(Stored items)
-=-=-=-=-
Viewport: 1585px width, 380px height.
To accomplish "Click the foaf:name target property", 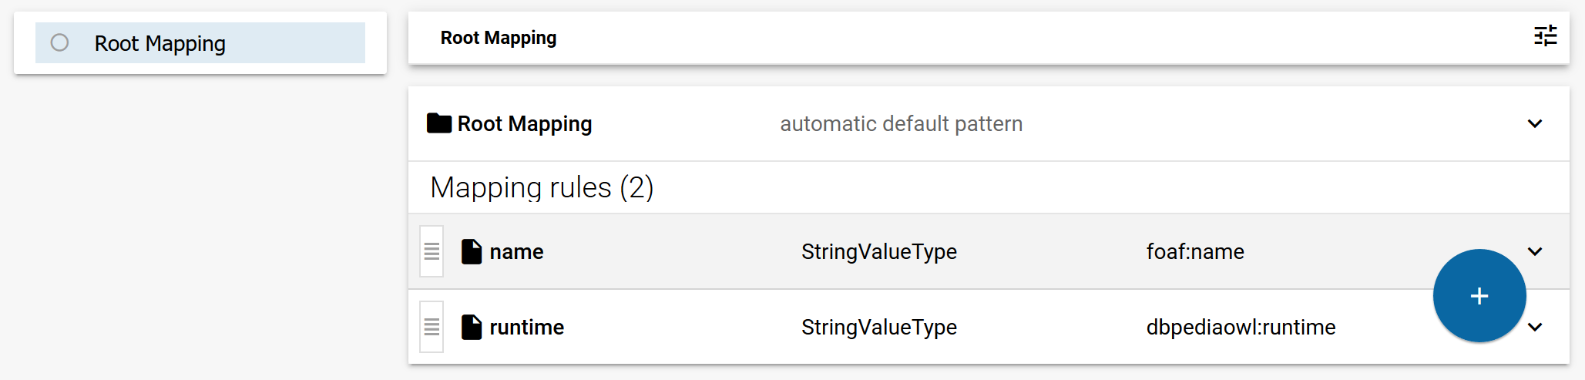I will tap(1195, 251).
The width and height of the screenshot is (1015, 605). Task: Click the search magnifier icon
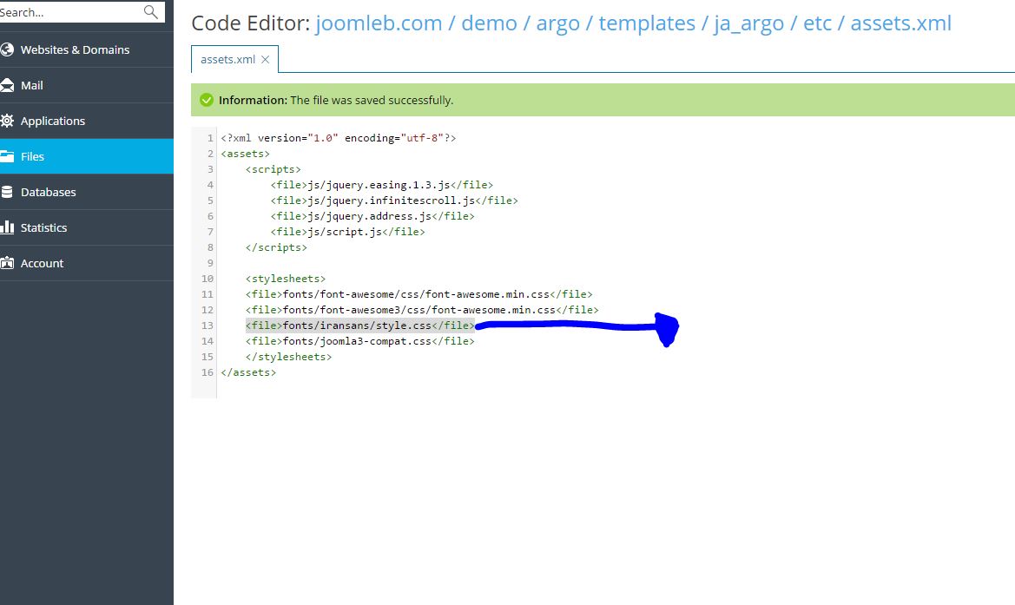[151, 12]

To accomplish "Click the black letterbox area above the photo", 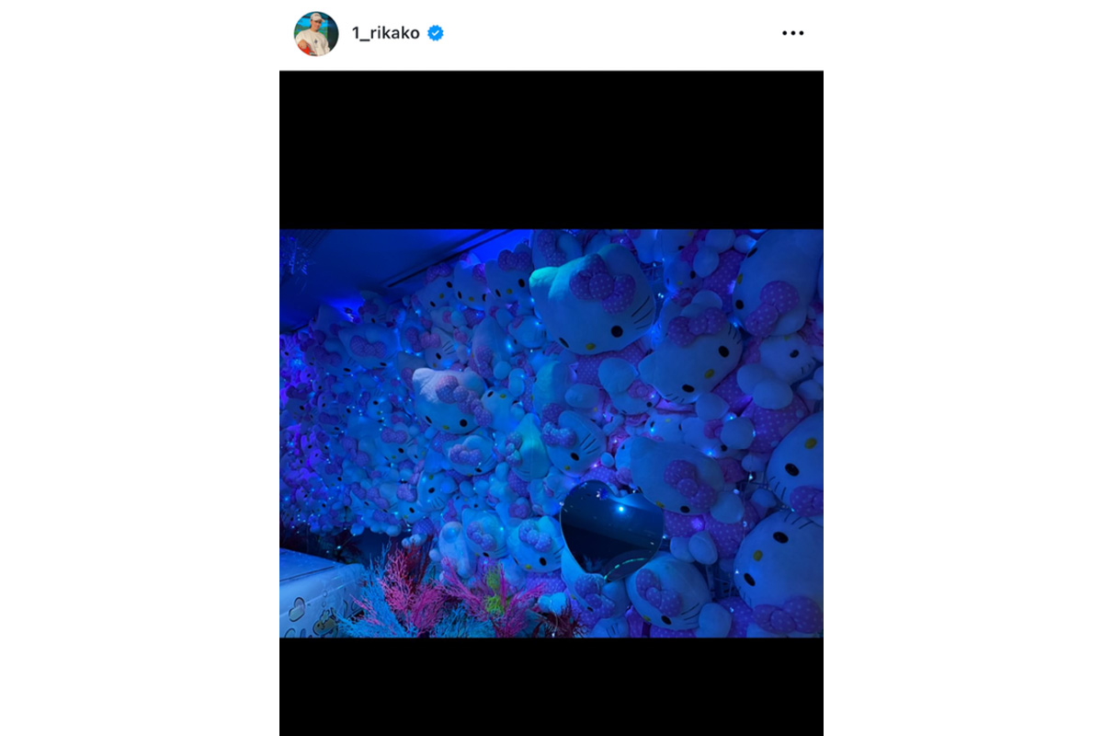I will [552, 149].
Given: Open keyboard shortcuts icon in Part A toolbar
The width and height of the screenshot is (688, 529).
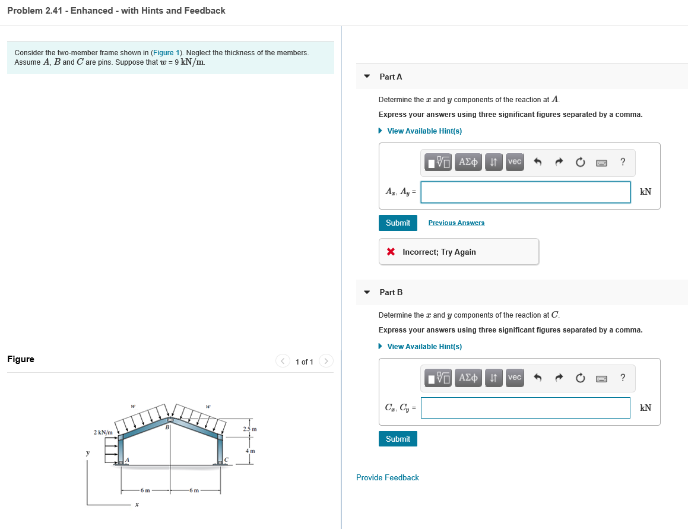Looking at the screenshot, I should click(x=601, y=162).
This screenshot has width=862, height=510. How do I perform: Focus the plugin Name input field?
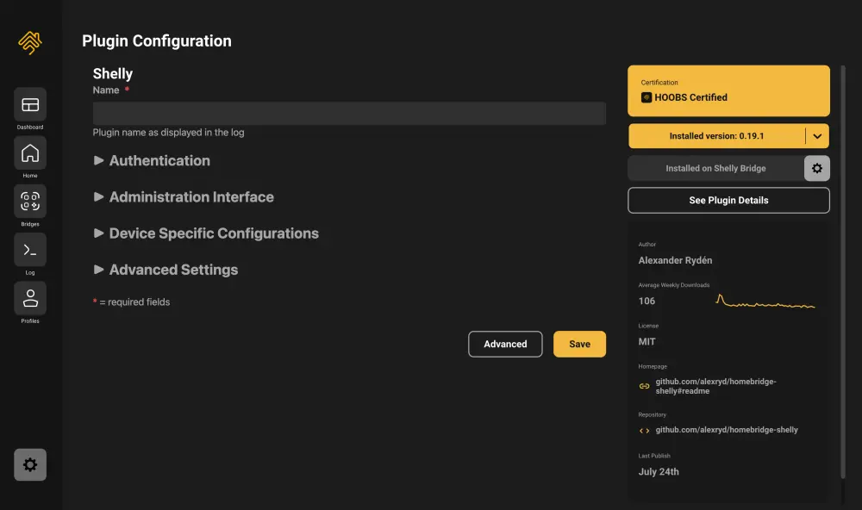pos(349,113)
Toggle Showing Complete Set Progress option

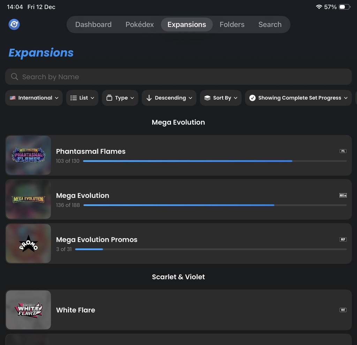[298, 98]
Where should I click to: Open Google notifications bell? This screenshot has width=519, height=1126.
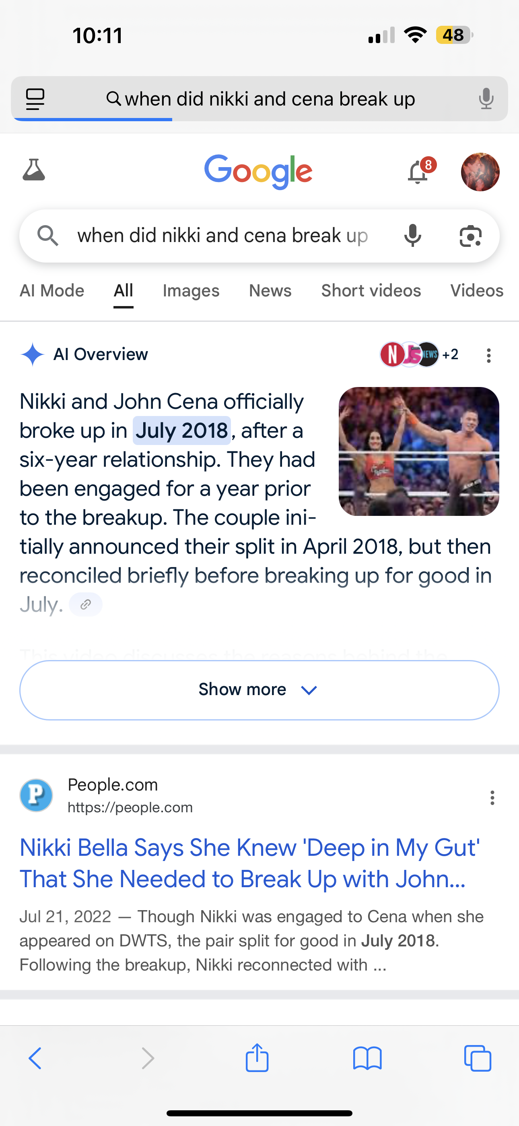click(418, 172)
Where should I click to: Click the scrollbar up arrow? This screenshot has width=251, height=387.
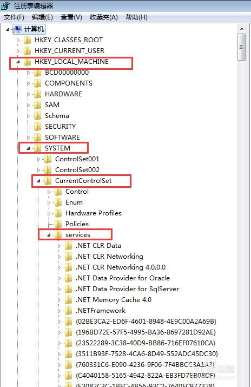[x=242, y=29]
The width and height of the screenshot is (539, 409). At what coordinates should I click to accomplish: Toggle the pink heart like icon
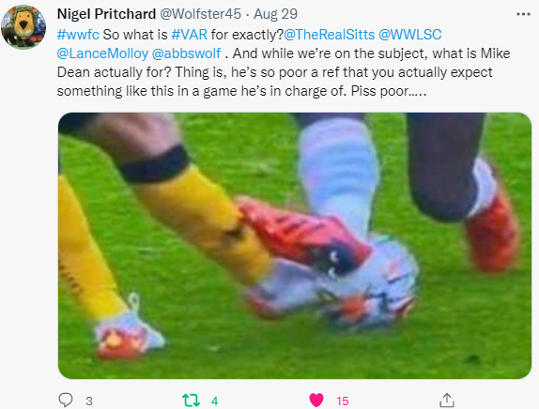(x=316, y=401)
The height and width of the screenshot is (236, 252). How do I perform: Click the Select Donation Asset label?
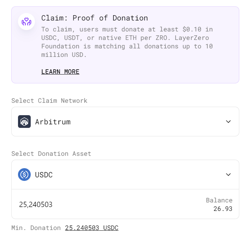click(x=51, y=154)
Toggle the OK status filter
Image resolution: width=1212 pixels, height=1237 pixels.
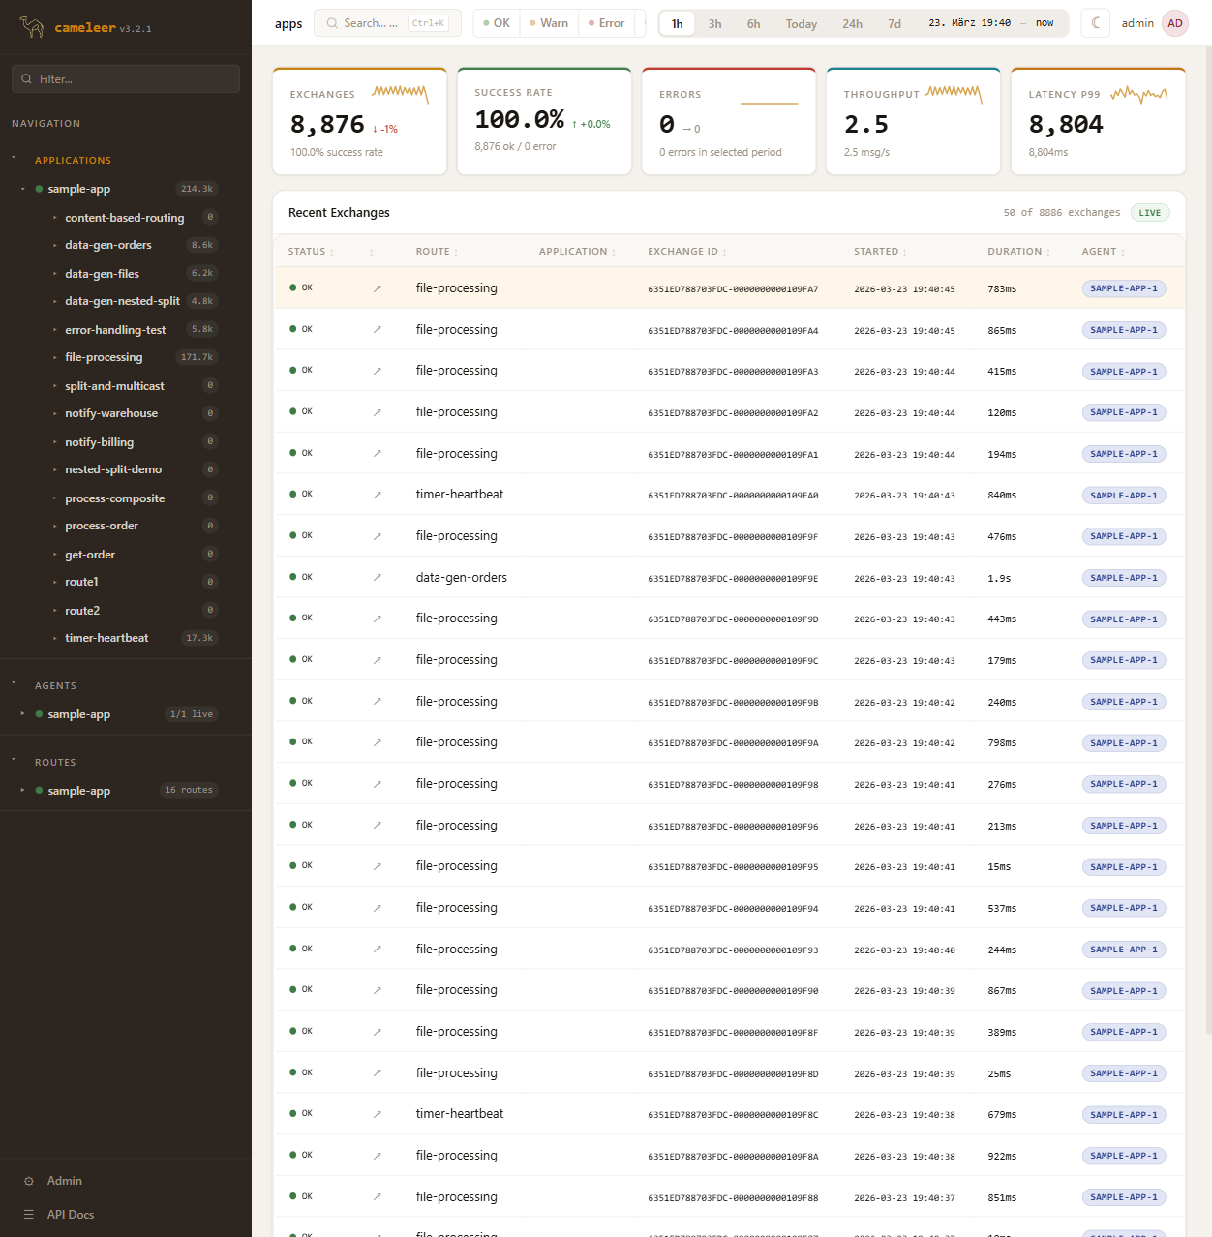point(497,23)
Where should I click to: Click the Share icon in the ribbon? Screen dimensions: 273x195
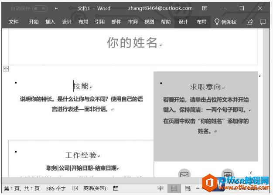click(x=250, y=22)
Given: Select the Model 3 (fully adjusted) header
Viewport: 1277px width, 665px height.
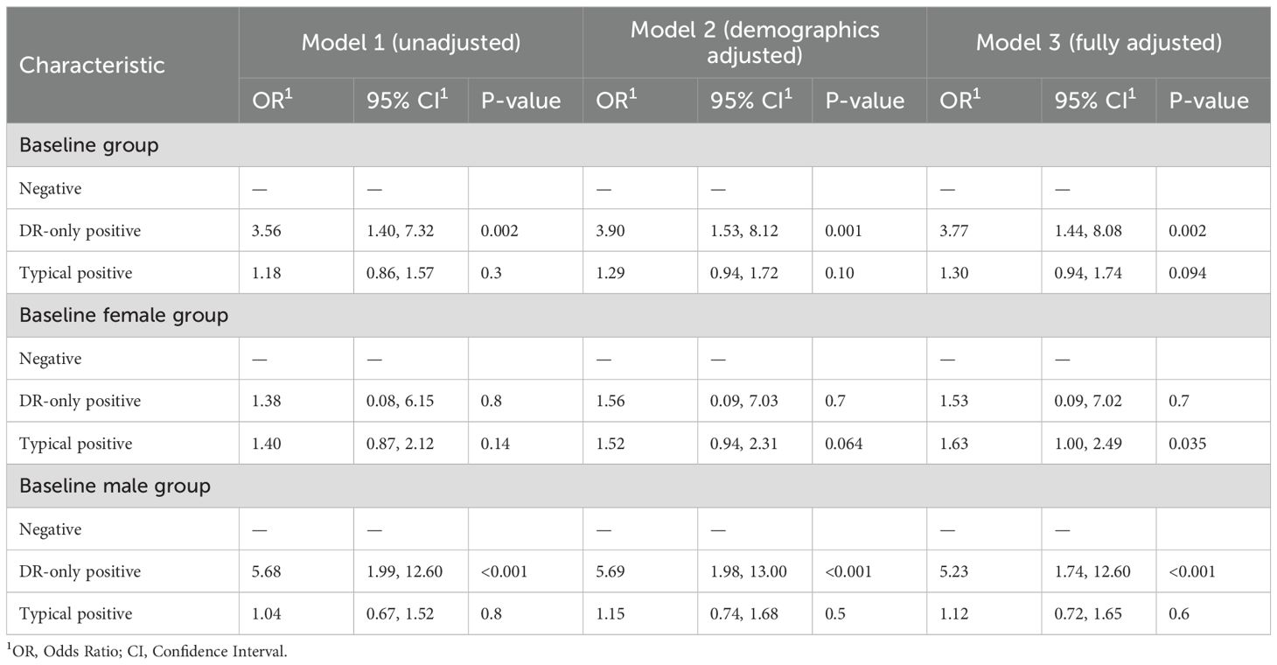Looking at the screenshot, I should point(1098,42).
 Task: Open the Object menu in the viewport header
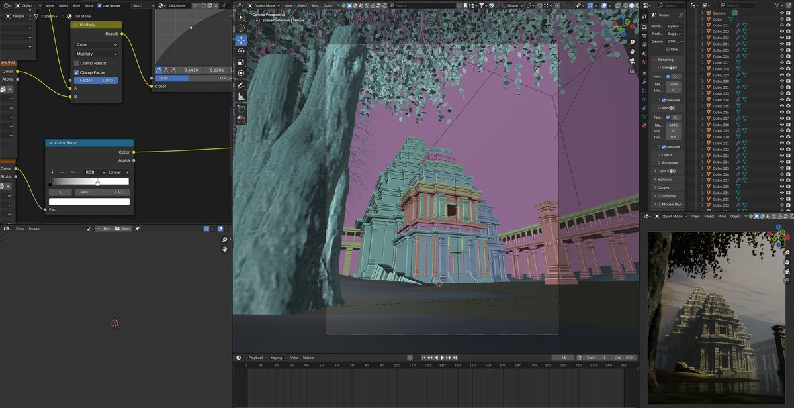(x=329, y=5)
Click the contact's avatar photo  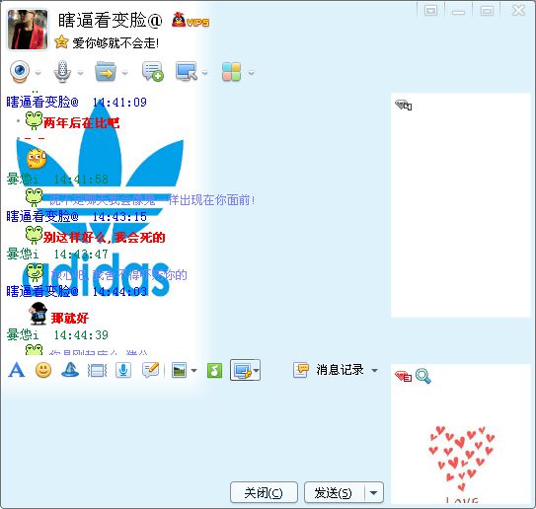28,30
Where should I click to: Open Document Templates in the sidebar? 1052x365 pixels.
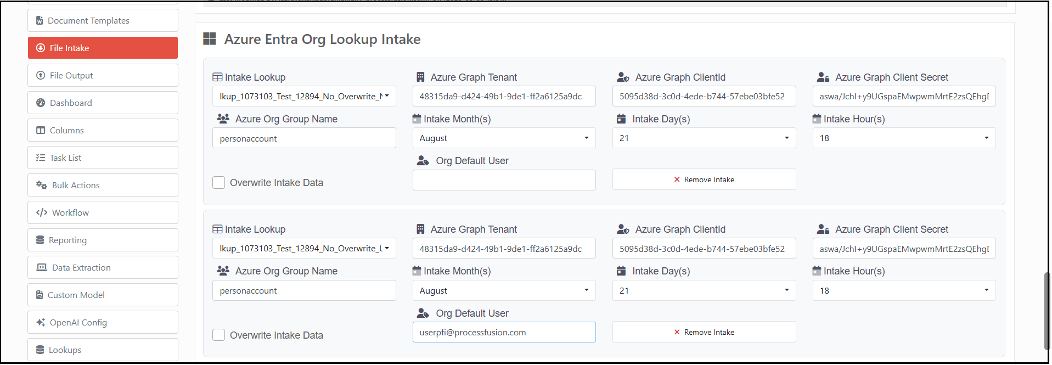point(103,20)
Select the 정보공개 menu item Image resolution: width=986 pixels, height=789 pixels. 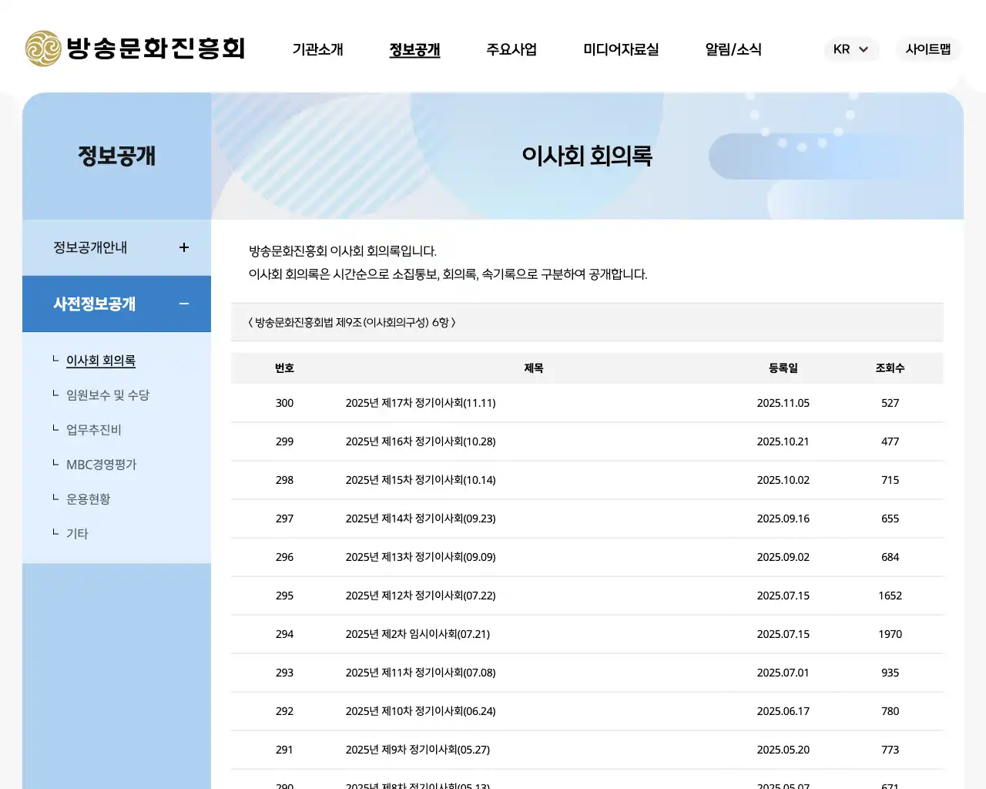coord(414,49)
-=-=-=-=-
◆ **YOUR INSTRUCTIONS**
Provide only the number of lines in the entries that hold the word "Given".

◆ **REPLY TO THE TASK**
2